### Text extract
::::::::

Unfortunately the shift registers we're using (the most popular shift register chip!) are not full SPI devices and wont share the SPI with other devices.. They're like the worst SPI devices!... therefore some boards like the Adalogger or LoRa just wont work out of the box. You can still do it by cutting some traces and patching the SPI lines to free SPI lines and bitbanging the SPI to the shift registers but that's a bit hard to explain in an instructable.

Hardware SPI

The example code is written for the Feather ESP32 and itsybitsy M0/M4 but should work fine with others. The hardware SPI pins are used for both: MISO & SCK.

Pin A5 on both the ESP32 and itsyBitsy is the Shift Register LOAD
*Pin A5 doesn't exist on the ESP8266. If you use this board, you need to jumper to another pin (say RX pin is free)

Power Mosfets

Two pins are connected to the power mosfets driving the IR LEDs

  • Feather pins
    • Pin 15 for gates 0-11
    • Pin 33 for gates 12-23
  • ItsyBitsy pins
    • Pin 10 for gates 0-11
    • Pin 11 for gates 12-23

Extra Pins

There are Screw Terminals (green) to connect additional sensors to the i2C pins (SDA and SCL)
There is also an analog pin A4 connected to one of the screw terminals.

Step 8: Arduino Code

There are three arduino scripts attached.

  • Blink_IR_leds.ino - used to visually inspect LEDs working
  • test_shift_registers.ino - used to functionally test sensors
  • bee_counting.ino - used to count bees!

Warning

Soldering the 24 jumpers increases the throw range of the IR sensors by increasing the forward voltage and current in the LED. This is fine if we keep the LEDs ON time to less than 100us.

Two scripts above, both test_shift_registers.ino and bee_counting.ino satisfy this requirement by only turning the LEDs ON for 75us. This is shown on line 68 (shift register) and line 158 (bee_counting).

::::::::

### Written exercise 1
Based on the build notes, why won't boards like the Adalogger or LoRa work out of the box?
### Written exercise 2
Name each Arduino script attached to the build notes, along with the purpose given for it.
### Written exercise 3
Proceed with the build notes, starting after their final sentence.

### Provided material

::::::::

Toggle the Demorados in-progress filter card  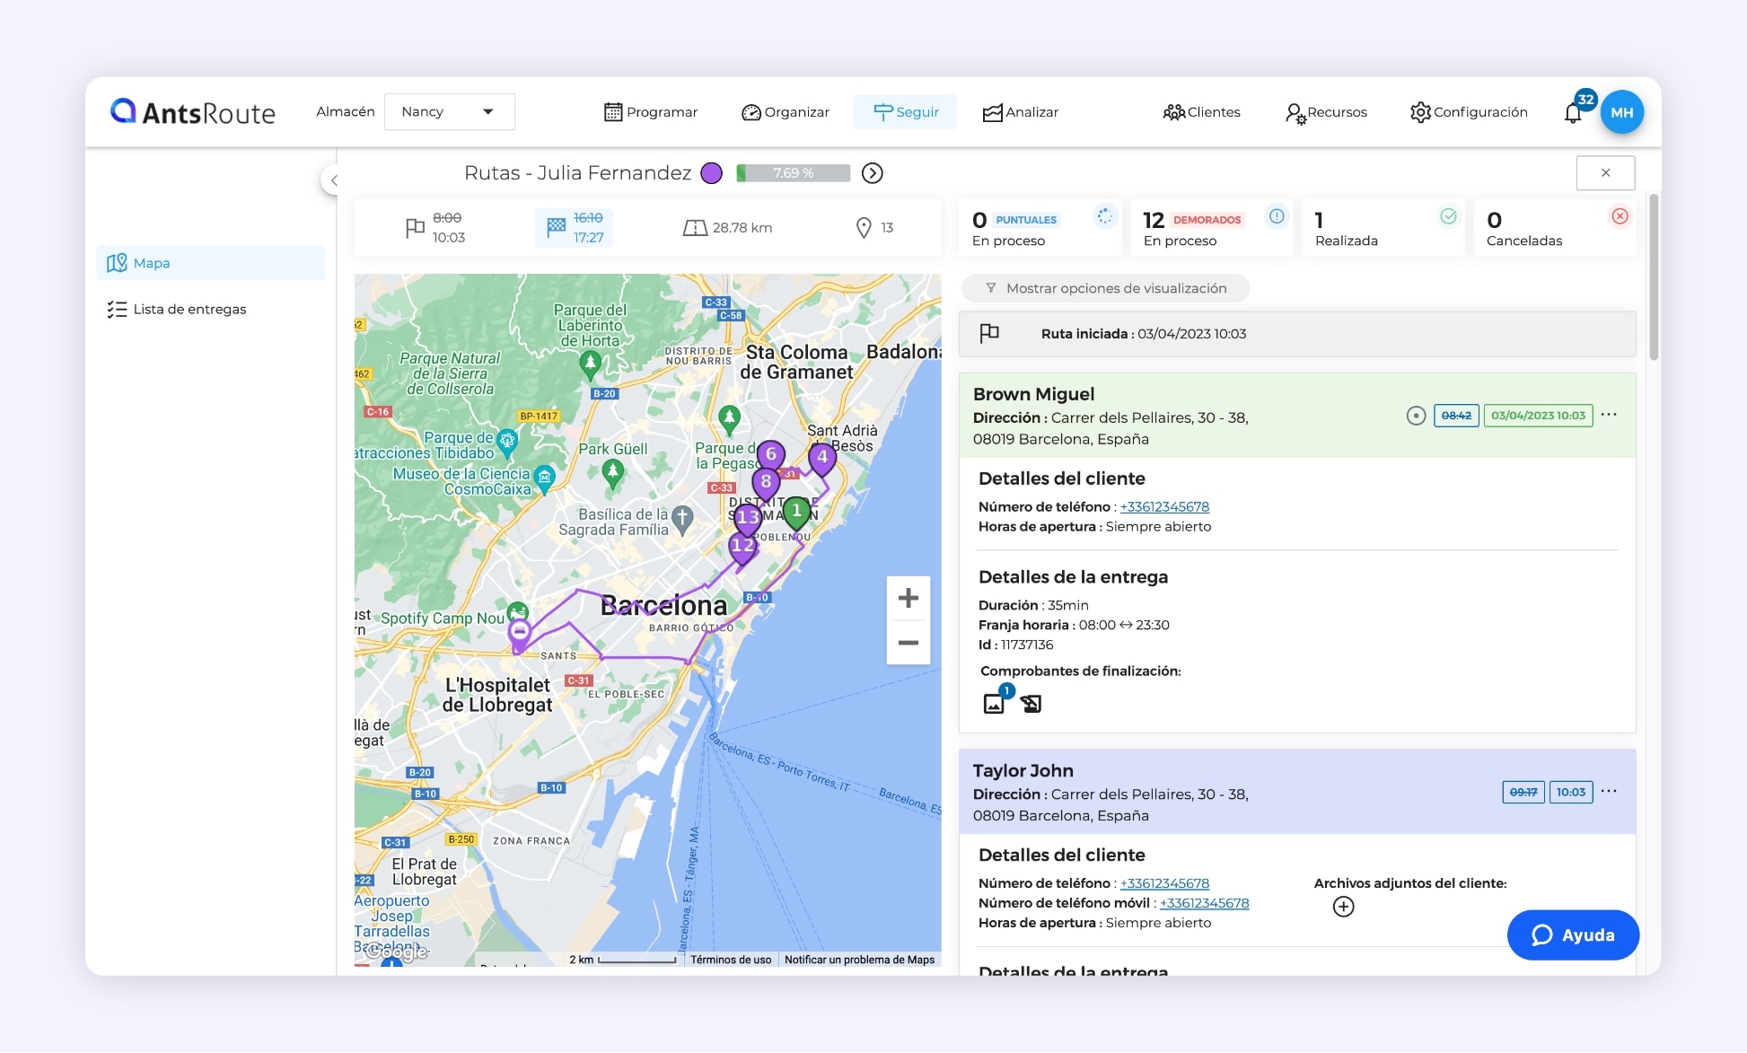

::::::::

### Task output 1
The shift registers are not full SPI devices and won't share the SPI bus with other devices. Boards like the Adalogger or LoRa, which need the SPI for other devices, therefore can't use it with the shift registers unless traces are cut and the shift registers are bitbanged on free lines.

### Task output 2
- Blink_IR_leds.ino: used to visually inspect LEDs working
- test_shift_registers.ino: used to functionally test sensors
- bee_counting.ino: used to count bees

### Task output 3
Calibrating the Bee Counter

I've captured some amazing data over the years. It's possible to calibrate the bee counter to achieve the required repeatability. There are different ways to calibrate the bee counter depending on the desired effect. One method is to measure the speed of the bees movement and only count known movements and throwing out all false triggers. This method misses a lot of bees but can give consistent values. It takes a bee about 180-350ms to traverse the sensor region.

The example code bee_counting.ino measures the speed of the bees through the sensor and counts bees moving faster than 650ms and demands the time between finishing one sensor and finishing the 2nd sensor is less than 150ms.

Some of the obstacles to calibrate for include:

  • although bees don't add propolis to sensors they will spend several days filling voids with propolis upon initial installation
  • bearding in the summer evenings and general guard bees mulling about give false triggers
  • direct sun light at a low angle will false trigger sensors (this can be mitigated pretty easily)

Step 9: Bill of Materials

Micro-Controller

The code was tested with the feather esp32 Huzzah and itsyBitsy M0 but will work with all these boards.

Printed Circuit Board from JLCPCB ~$16-25 with shipping.

Order the PCBs Black. See PCB ordering instructions.

Parts and Pieces

Here is summary pricing list from mouser. See alternative pricing below for cheaper options specifically for the reflectance sensors.

QRE1113 Reflective Sensors qty(48)

6 pin female headers 7mm high, 0.1" spacing, qty(~36)

22ohm resistors, bussed, qty(4) SIP Packaged, 9 resistors, 10 pins

100k ohm resistors bussed, qty(6) SIP-9, 8 resistors, 9 pins

Shift registers, qty(6) 74HC165

3.3V Regulator, (input, ground, output - IGO, pinout), qty(1)

screw terminals Two pin, 0.1", qty(3)

0.1 uF Ceramic Capacitor, through hole, qty(6)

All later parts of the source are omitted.